▶ **Task instructions**
Please carry the personal piece about movie playback trouble on an Emby server further, starting right after its final sentence.

(Selected text Opens)

I enjoy movies, like anyone else, and have accumulated many over the years, though I haven’t always acquired them through the most formal means. 😉 To organize and watch them, I usually use Plex, and I like it a lot; it’s a great platform and, in my opinion, deserves a few bucks from me. However, since they’ve been making some curious decisions lately, I started using an Emby instance more frequently for similar purposes.

Everything was going relatively well until it started going relatively poorly: I noticed that sometimes the movies or videos I store there had difficulty starting playback and/or continuing playback when I made jumps on the timeline. It wasn’t a huge problem, as it’s not common to make time jumps when watching a movie, but the issue had already caught my attention.

(Selected text Closes)
(Data extract Opens)

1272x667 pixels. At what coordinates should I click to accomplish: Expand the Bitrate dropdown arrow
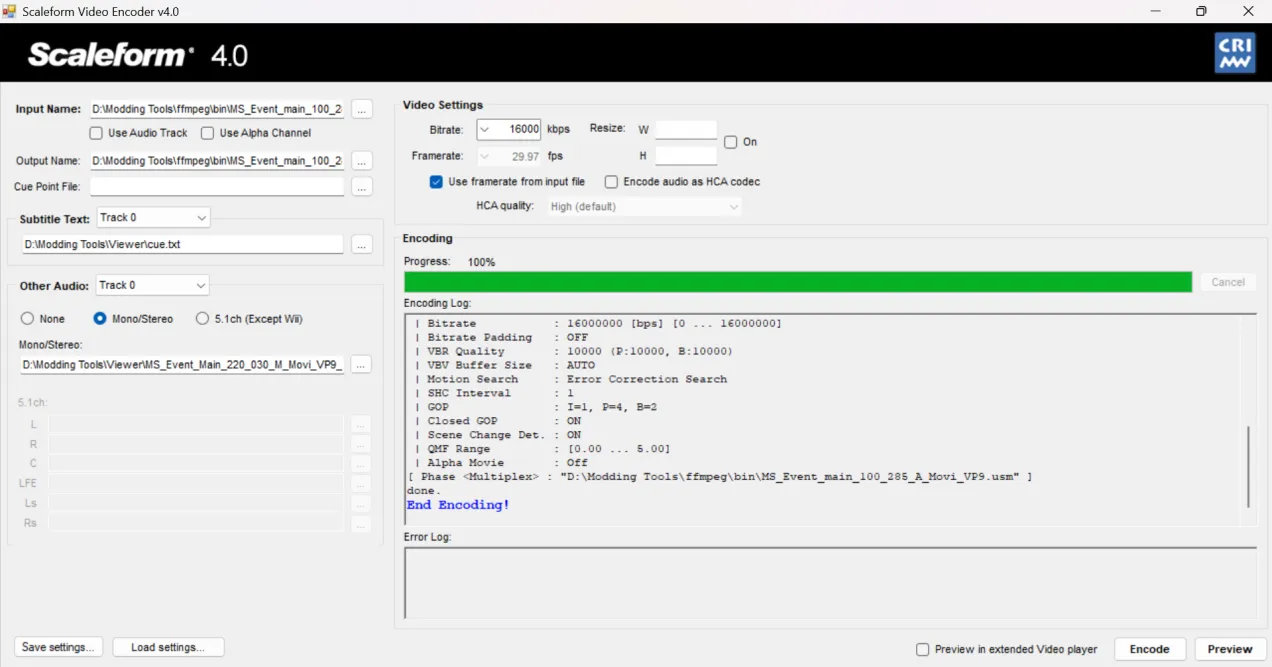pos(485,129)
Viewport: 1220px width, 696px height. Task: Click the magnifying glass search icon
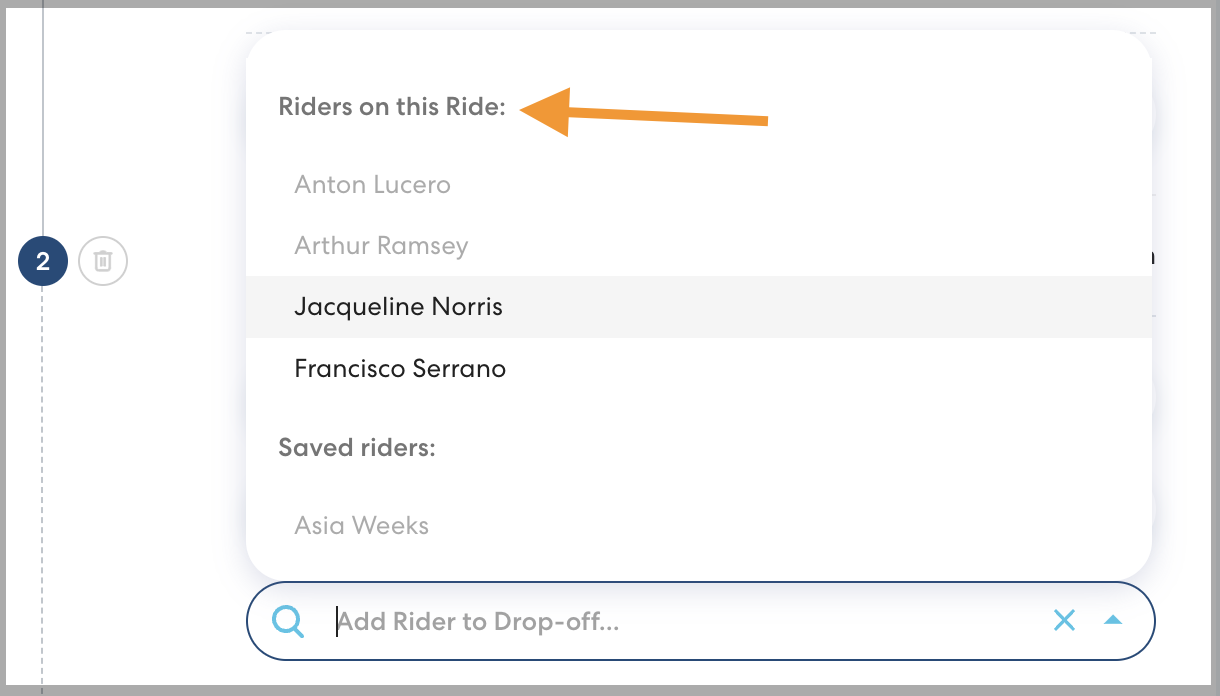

(Data extract Closes)

▶ **Response to the exercise**
I first thought my hard drives were failing since this problem didn’t occur a couple of years ago when I moved my media library to them. So, I ran a couple of SMART tests, and everything seemed fine with them. Ruled out. I thought it might be a network bottleneck, but it was very unlikely since I observed the problem during local playback of the files. Additionally, I had recently upgraded my local network bandwidth to a respectable 10 Gigabit (more on this in another post in the future). Ruled out. It crossed my mind that one of the nodes (computers/servers) might be having issues when jumping from one part of the movie to another, but I didn’t see any excessive CPU usage in any case. Ruled out.

I ruled out a couple more options over days and weeks, but I noticed something interesting while deliberately trying to reproduce the error for diagnostic purposes. It didn’t matter how many minutes the jump was; whether I skipped 5 or 50 minutes, there was still a noticeable delay. More interestingly, I realized that if I didn’t hover the cursor over the timeline and jumped directly by placing it right at the point I wanted to skip to, the delay practically disappeared. Very interesting.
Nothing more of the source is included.